Saddened. Frustrated. Scared. Depressed.
These were the visceral reactions of physical education teachers, nurses and other community health professionals to a series of photos and political cartoons depicting the issue of childhood obesity.
Melanie Lynch, a health education specialist at State College Area High School, was encouraged by these reactions while speaking as part of the “Let’s Move! Pennsylvania” conference on childhood obesity at the Penn Stater Conference Hotel on Wednesday.
For Lynch, inspiring some kind of visceral, gut reaction is integral to teaching about the importance of proper diet and exercise. All too often, she feels health class becomes a boring recitation of nutrition facts with nothing to engage the students.
She shared educational challenges and tips with the gathered educators and health professionals in the hopes of encouraging more engaged learning about health and diet.
“If I can engage you, then I can teach you,” she says. “Why can’t I be funny and vivacious while I teach?
She calls this approach “edu-taining,” a combination of entertainment and education. However, entertainment is only the first part of the process. The real challenge comes after she already has students engaged.

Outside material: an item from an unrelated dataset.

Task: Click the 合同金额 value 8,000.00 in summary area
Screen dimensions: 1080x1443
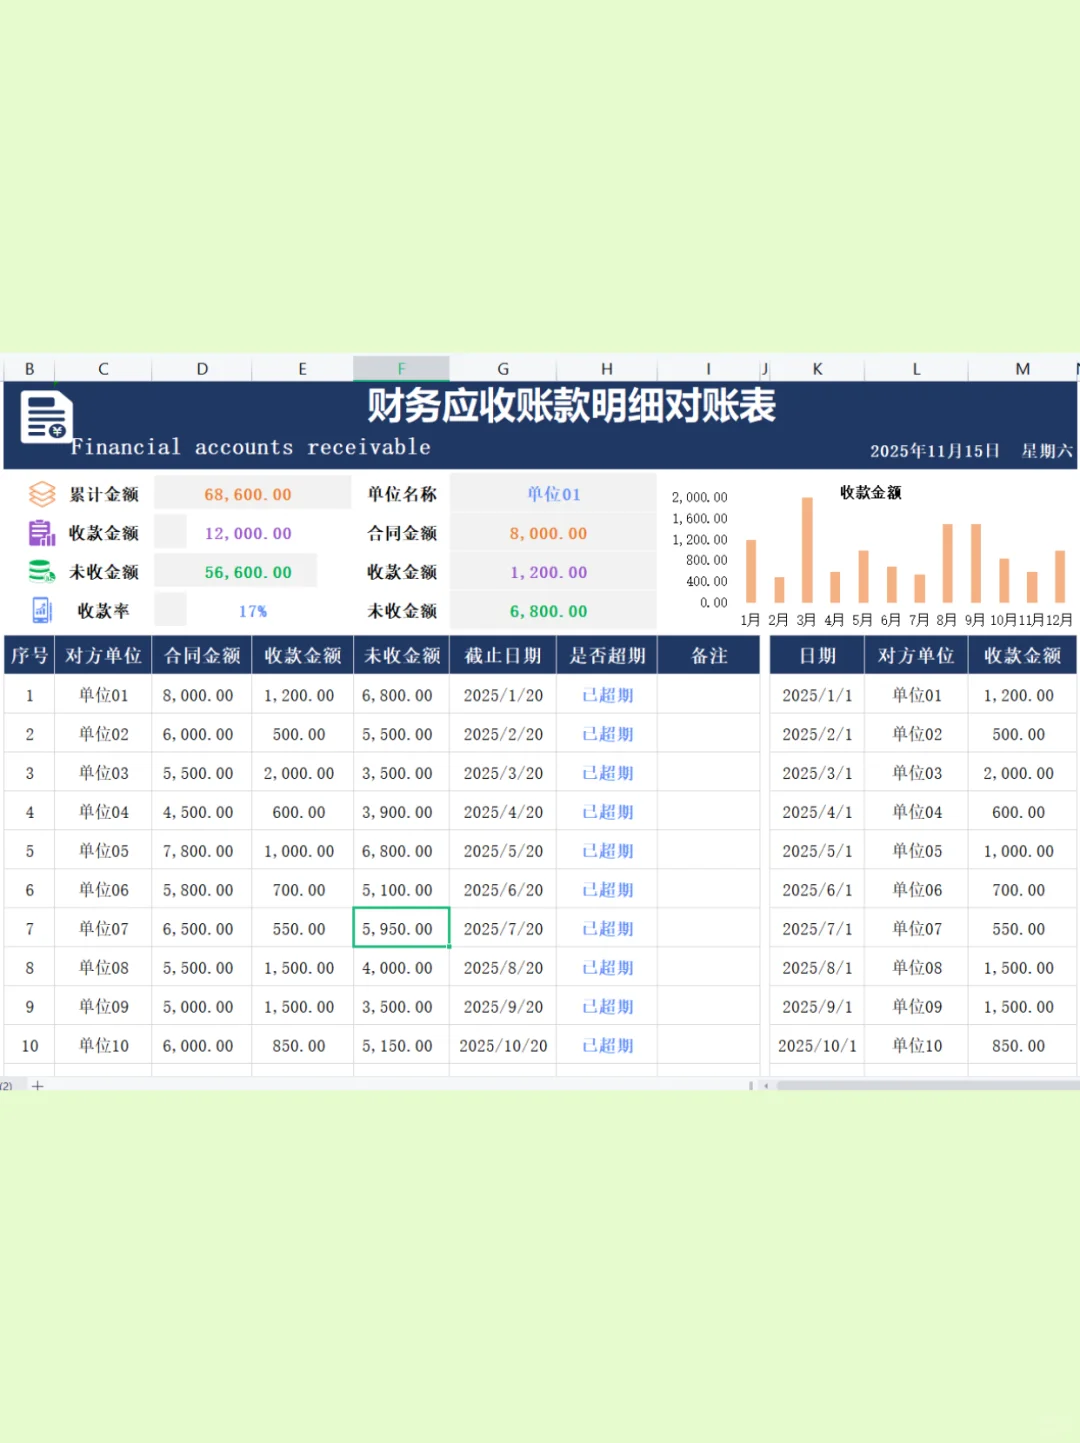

Lynch says she has to make them understand the consequences of their daily choices, to make them feel the subject matter in their stomachs. If she does that, then she has a shot at getting them to change their life choices to healthier alternatives.
Conferences like Wednesday’s and teaching approaches like Lynch’s are of great importance to the conversation about childhood obesity in America says Linda Huber, the executive director of the Pennsylvania State Association for Health, Physical Education, Recreation and Dance.
“There has been a dramatic increase over the last ten to 15 years in childhood obesity, which leads to more chronic diseases,” Huber says. “Obese children often grow into obese adults, with impacts health care costs and leads to shorter lifespans.”
The increase in obesity has “grown into an epidemic,” school districts all over the country are seeing drastic cuts to their physical education and healthy programing, which Huber says only exacerbates the problem.
Across the hall from Lynch, Ian Proud of Playworld Systems – a Lewisburg-based company that makes playground equipment – connected some of the dots between childhood obesity and innovations in the industrial world over the past several decades.
A rapidly expanding economy of surplus of consumer goods after World War II led to greater infrastructure based around the automobile, Proud told an attentive audience. This in turn led to the development of strip shopping developments, which facilitated the growth of chain fast food restaurants.
In the 60’s, there was a dramatic boom in the amount of fast food consumed by the average American. Proud explained that as the chains got bigger, so did their advertising power. He says, In 2012, children ages six to twelve saw an average of 253 McDonald commercials – and that’s just one fast food chain.
Despite these challenges, Lynch isn’t discouraged. She feels that with the right attitude and a little determination, kids are more than willing to join the fight against obesity – even if they don’t know it.
“I’ve heard students say about me, ‘make sure you get her; she’s so much fun,’” Lynch says. “So many of them say that my class is their favorite time of the day.”